ROWS:
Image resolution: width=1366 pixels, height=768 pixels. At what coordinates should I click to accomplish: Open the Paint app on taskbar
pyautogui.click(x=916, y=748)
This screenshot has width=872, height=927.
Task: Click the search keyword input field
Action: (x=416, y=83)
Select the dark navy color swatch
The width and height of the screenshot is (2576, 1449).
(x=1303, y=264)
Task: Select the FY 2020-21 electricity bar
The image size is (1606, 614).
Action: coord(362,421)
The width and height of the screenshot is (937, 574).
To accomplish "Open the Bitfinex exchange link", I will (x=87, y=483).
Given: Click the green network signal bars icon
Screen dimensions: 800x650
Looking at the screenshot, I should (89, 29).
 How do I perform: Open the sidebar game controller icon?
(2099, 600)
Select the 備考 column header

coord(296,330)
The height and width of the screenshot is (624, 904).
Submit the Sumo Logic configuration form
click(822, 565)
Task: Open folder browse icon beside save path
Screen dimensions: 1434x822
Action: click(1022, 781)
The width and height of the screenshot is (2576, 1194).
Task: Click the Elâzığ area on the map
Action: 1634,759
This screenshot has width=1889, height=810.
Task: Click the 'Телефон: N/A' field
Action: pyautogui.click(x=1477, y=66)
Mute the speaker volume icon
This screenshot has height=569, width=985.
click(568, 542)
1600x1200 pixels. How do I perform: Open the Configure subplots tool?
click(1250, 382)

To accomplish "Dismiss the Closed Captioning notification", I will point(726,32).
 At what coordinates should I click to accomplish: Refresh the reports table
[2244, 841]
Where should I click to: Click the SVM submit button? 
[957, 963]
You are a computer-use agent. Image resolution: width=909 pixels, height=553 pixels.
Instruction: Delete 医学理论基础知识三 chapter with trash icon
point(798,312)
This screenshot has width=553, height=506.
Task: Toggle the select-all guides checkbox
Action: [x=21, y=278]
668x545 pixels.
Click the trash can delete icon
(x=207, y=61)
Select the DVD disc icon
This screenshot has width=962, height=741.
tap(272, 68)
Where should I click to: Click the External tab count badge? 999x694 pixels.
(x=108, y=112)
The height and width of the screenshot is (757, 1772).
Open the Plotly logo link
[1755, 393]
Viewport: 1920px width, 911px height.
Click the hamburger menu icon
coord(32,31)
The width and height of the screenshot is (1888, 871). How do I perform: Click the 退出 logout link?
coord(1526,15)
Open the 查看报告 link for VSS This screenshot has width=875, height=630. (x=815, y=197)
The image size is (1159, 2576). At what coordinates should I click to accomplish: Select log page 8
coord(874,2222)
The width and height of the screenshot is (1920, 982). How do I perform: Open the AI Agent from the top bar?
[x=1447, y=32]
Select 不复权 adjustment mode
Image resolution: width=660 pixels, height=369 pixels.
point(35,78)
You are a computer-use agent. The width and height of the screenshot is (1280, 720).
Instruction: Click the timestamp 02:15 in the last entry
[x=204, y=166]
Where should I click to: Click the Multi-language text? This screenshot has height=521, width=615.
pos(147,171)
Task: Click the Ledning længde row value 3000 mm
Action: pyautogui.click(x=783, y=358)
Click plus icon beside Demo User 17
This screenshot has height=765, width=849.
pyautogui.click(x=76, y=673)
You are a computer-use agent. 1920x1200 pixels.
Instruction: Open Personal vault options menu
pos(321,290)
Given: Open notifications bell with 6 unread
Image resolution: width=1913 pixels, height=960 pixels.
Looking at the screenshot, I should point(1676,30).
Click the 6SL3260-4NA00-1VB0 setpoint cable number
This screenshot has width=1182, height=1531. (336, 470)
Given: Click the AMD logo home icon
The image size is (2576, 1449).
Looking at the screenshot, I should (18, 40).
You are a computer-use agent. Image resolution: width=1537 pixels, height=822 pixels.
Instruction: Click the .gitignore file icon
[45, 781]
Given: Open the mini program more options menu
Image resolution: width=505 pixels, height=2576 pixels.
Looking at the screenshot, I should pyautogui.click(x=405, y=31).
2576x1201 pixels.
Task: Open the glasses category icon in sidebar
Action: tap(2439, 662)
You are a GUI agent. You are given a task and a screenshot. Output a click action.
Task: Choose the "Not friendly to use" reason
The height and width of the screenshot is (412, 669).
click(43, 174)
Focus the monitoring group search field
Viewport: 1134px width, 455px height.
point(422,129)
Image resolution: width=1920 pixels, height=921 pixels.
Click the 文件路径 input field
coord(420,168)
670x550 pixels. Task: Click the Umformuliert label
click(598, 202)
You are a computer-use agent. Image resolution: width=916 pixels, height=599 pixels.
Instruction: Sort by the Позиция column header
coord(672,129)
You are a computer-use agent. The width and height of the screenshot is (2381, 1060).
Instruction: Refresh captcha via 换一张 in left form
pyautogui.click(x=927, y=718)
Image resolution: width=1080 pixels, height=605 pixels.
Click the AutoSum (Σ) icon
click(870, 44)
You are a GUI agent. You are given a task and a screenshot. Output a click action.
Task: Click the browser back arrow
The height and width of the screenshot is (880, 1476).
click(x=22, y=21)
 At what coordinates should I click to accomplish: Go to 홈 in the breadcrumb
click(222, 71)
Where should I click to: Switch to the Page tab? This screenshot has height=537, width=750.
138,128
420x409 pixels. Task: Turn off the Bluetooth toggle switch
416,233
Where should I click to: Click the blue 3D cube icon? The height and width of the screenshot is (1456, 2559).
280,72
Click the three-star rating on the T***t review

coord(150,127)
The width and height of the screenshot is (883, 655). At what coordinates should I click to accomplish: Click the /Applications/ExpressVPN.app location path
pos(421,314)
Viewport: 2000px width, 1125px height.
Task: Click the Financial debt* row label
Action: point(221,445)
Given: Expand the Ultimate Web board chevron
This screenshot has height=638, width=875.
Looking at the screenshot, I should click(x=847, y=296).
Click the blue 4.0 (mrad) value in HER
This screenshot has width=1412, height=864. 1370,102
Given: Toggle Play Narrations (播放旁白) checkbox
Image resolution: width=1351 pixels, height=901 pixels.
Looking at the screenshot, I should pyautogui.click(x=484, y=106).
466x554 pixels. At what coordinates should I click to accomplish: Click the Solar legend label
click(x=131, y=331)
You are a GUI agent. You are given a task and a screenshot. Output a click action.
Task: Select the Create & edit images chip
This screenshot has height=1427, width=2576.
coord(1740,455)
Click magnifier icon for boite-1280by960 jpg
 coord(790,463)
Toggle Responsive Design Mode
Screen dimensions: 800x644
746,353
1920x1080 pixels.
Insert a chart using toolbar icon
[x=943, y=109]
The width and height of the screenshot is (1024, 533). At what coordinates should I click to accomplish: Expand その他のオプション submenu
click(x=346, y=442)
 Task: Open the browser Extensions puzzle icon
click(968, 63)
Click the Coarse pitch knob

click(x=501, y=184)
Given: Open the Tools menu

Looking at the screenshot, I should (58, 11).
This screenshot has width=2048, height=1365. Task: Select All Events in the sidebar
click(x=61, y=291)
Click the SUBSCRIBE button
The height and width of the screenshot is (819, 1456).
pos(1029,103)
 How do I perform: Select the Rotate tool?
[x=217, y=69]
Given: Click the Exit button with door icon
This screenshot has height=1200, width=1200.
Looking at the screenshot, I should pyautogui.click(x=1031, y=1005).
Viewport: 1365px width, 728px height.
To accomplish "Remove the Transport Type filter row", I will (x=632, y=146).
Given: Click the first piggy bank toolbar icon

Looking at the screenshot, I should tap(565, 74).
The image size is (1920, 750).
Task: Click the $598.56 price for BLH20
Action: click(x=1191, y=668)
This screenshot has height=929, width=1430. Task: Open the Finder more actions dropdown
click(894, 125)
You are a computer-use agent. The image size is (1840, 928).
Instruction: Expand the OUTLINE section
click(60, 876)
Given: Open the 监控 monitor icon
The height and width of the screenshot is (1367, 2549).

PROBLEM TO SOLVE: Repeat the records above word for word, starting from the first line and ending with the line that holds "[2244, 841]", including that line.

WRITTEN SOLUTION:
Image resolution: width=1366 pixels, height=768 pixels. At what coordinates should I click to accomplish: Open the Paint app on taskbar
pyautogui.click(x=916, y=748)
This screenshot has width=872, height=927.
Task: Click the search keyword input field
Action: (x=416, y=83)
Select the dark navy color swatch
The width and height of the screenshot is (2576, 1449).
(x=1303, y=264)
Task: Select the FY 2020-21 electricity bar
The image size is (1606, 614).
Action: coord(362,421)
The width and height of the screenshot is (937, 574).
To accomplish "Open the Bitfinex exchange link", I will (x=87, y=483).
Given: Click the green network signal bars icon
Screen dimensions: 800x650
Looking at the screenshot, I should (89, 29).
 How do I perform: Open the sidebar game controller icon?
(2099, 600)
Select the 備考 column header

coord(296,330)
The height and width of the screenshot is (624, 904).
Submit the Sumo Logic configuration form
click(822, 565)
Task: Open folder browse icon beside save path
Screen dimensions: 1434x822
Action: click(1022, 781)
The width and height of the screenshot is (2576, 1194).
Task: Click the Elâzığ area on the map
Action: 1634,759
This screenshot has width=1889, height=810.
Task: Click the 'Телефон: N/A' field
Action: pyautogui.click(x=1477, y=66)
Mute the speaker volume icon
This screenshot has height=569, width=985.
click(568, 542)
1600x1200 pixels. How do I perform: Open the Configure subplots tool?
click(1250, 382)

To accomplish "Dismiss the Closed Captioning notification", I will point(726,32).
 At what coordinates should I click to accomplish: Refresh the reports table
[2244, 841]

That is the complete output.